### Record extracts
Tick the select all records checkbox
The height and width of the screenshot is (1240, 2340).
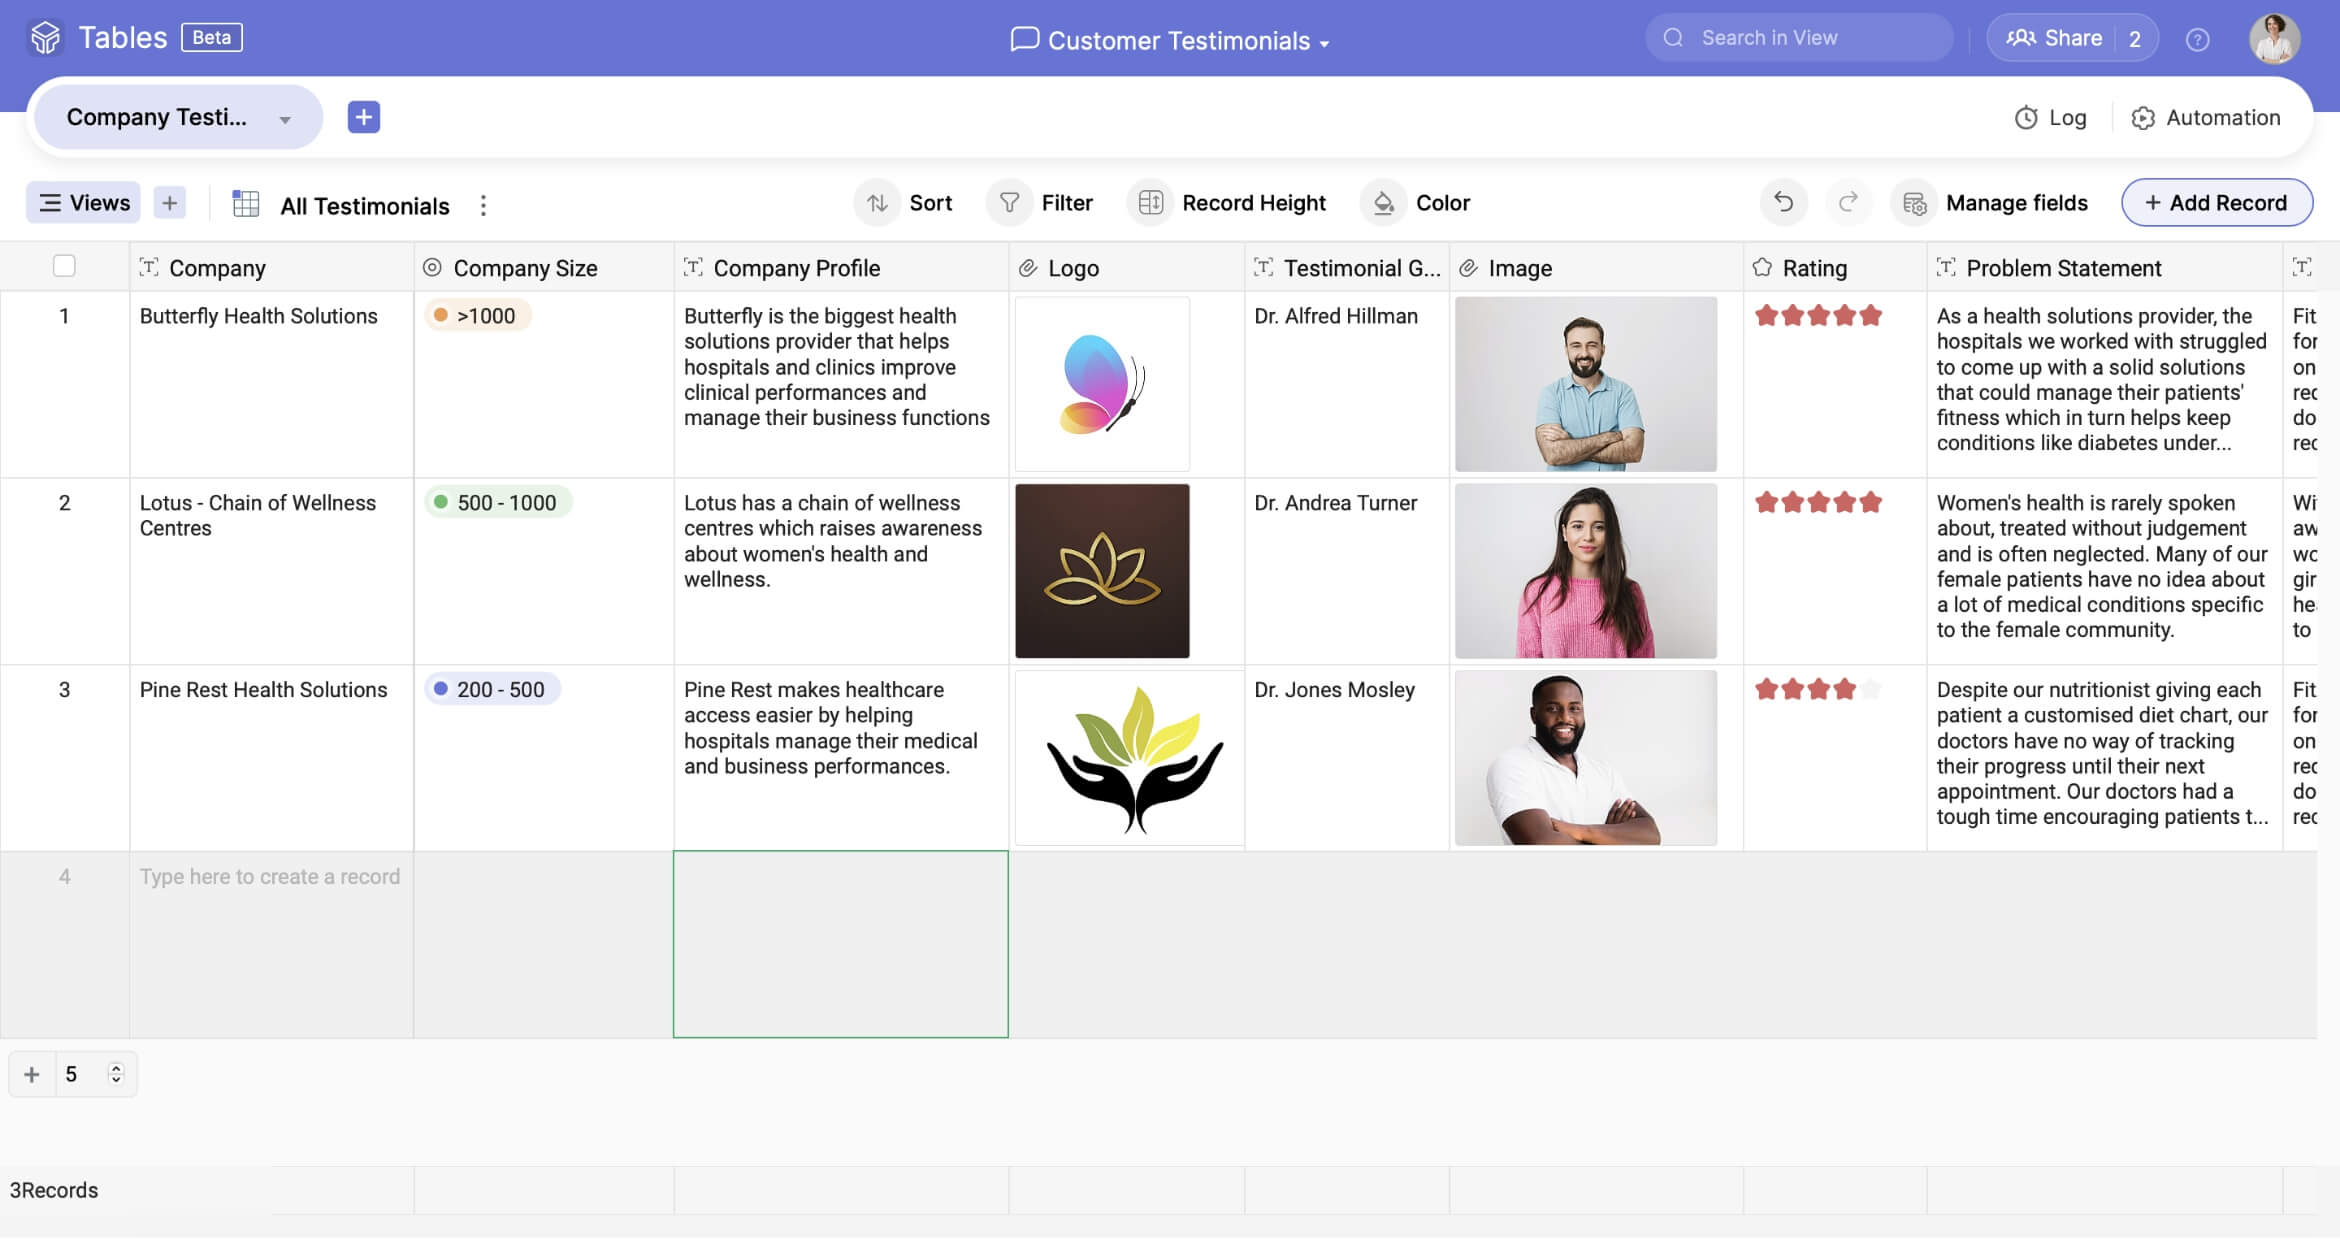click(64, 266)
--
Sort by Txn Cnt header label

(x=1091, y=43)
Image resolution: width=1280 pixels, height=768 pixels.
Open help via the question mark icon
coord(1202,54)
==
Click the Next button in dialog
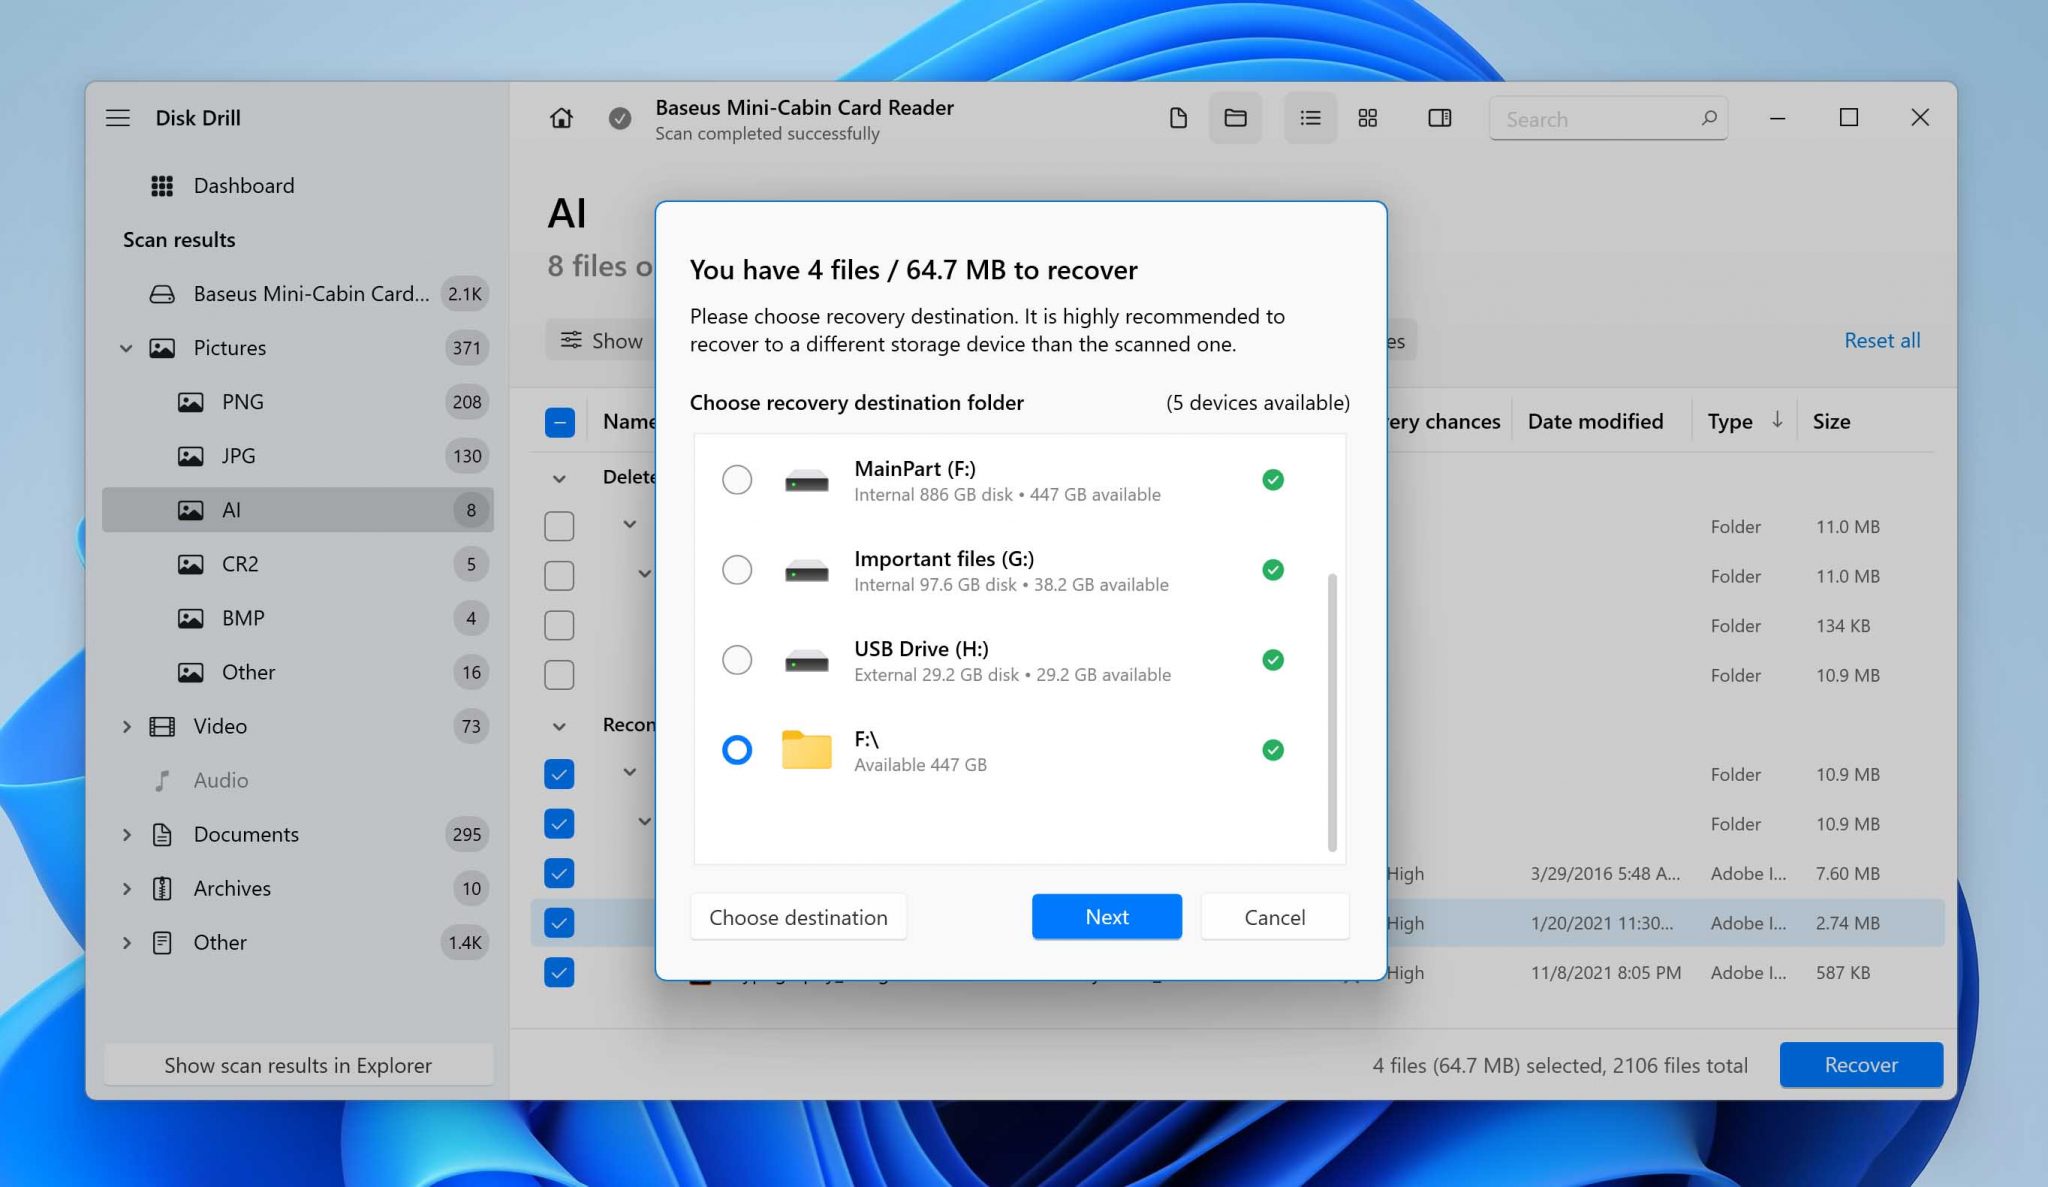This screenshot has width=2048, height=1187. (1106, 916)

### Exercise aim
Retype everything in the records from the line containing "Sort by Txn Cnt header label" down to the line containing "coord(1202,54)", including both of those lines, without changing anything.

### Written solution
Sort by Txn Cnt header label

(x=1091, y=43)
Image resolution: width=1280 pixels, height=768 pixels.
Open help via the question mark icon
coord(1202,54)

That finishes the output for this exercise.